Task instructions. Please render the data below as a numbered list, one line per item, leaving out blank lines and all pictures.
## start
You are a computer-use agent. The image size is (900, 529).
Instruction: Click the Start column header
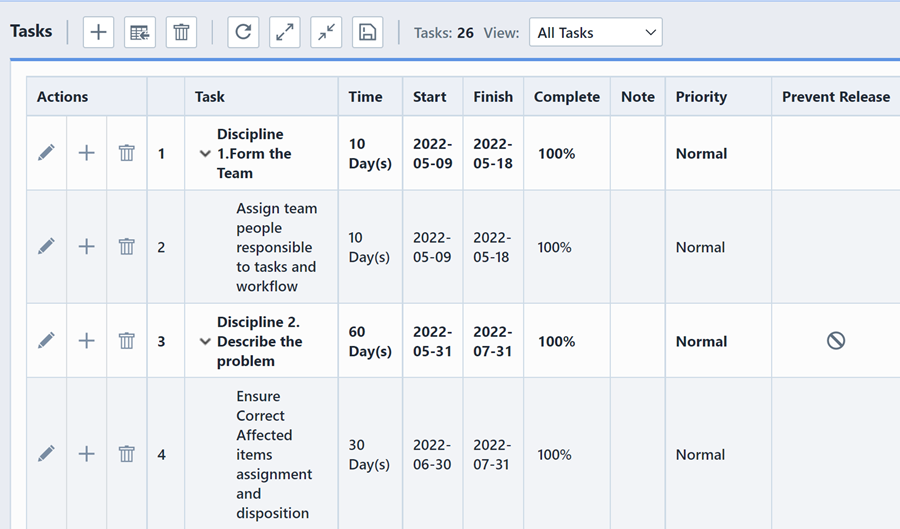pos(429,97)
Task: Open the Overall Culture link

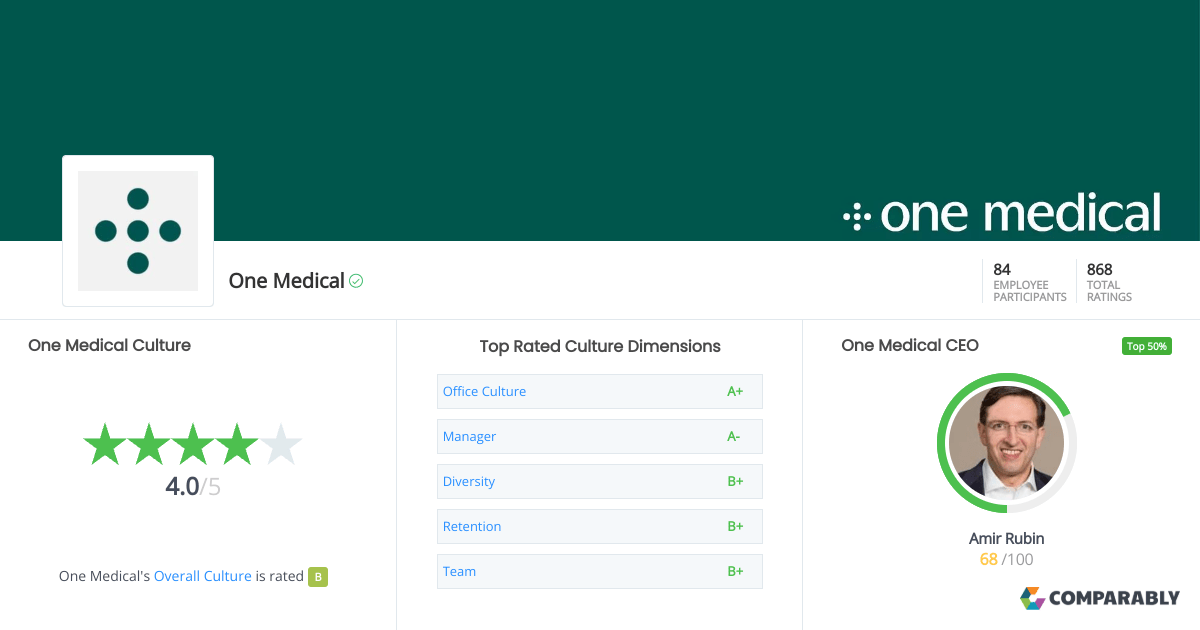Action: (x=203, y=576)
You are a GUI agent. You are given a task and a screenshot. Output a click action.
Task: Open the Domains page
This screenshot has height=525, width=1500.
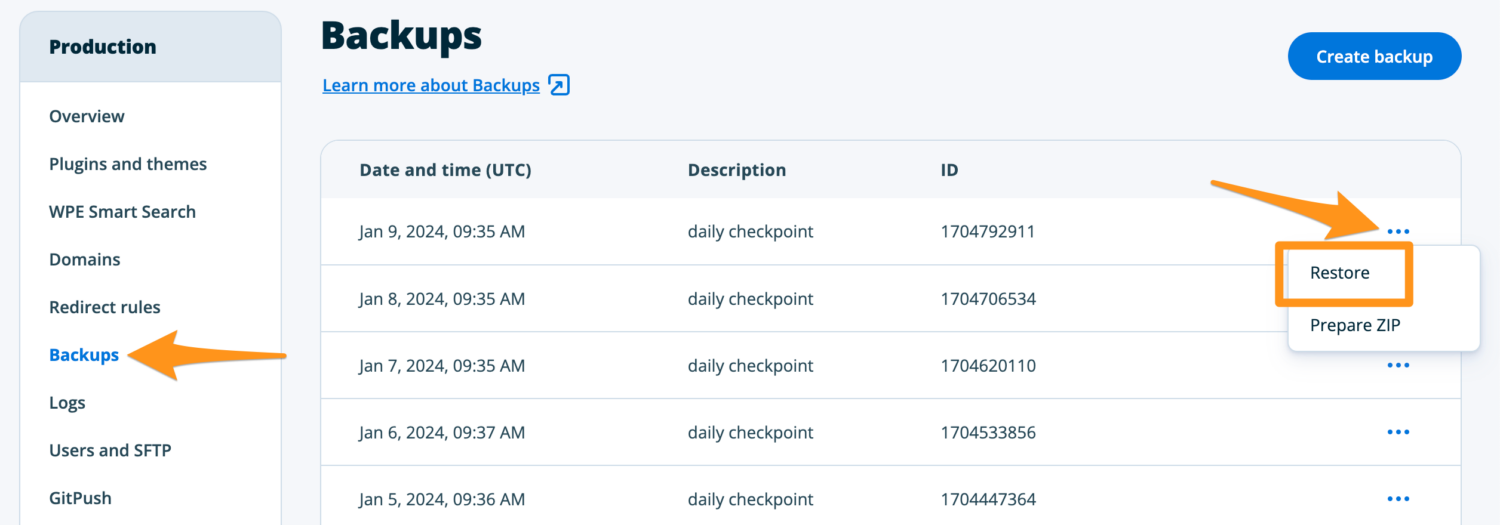click(x=85, y=260)
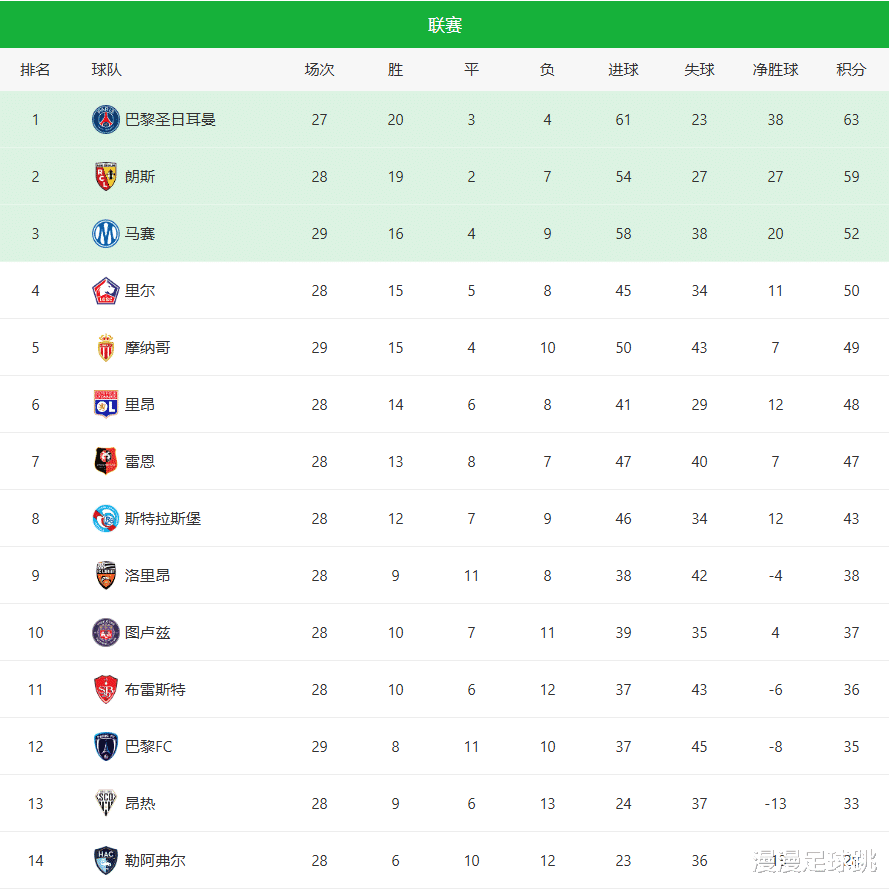Viewport: 889px width, 890px height.
Task: Click the Paris FC (巴黎FC) club logo
Action: 106,747
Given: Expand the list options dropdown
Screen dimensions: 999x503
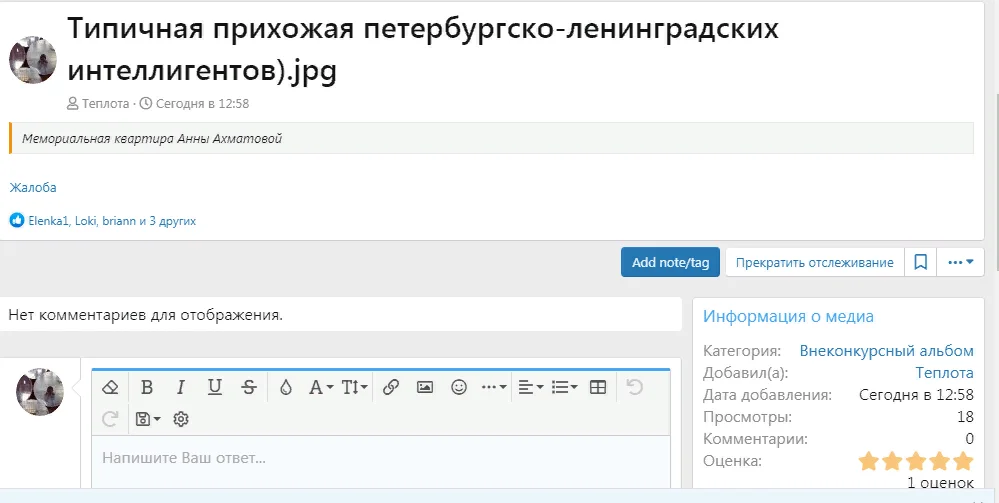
## end
Answer in full.
1. You are a computer-use agent. The image size is (900, 529).
2. Instruction: Click the Start column header
3. pos(429,97)
4. Task: Open the Overall Culture link
5. Action: (x=203, y=576)
6. You are a GUI agent. You are given a task and a screenshot. Output a click action.
7. Task: Open the Domains page
8. This screenshot has height=525, width=1500.
9. click(x=85, y=260)
10. Viewport: 889px width, 890px height.
11. Task: Click the Paris FC (巴黎FC) club logo
12. Action: 106,747
13. Given: Expand the list options dropdown
14. Screen dimensions: 999x503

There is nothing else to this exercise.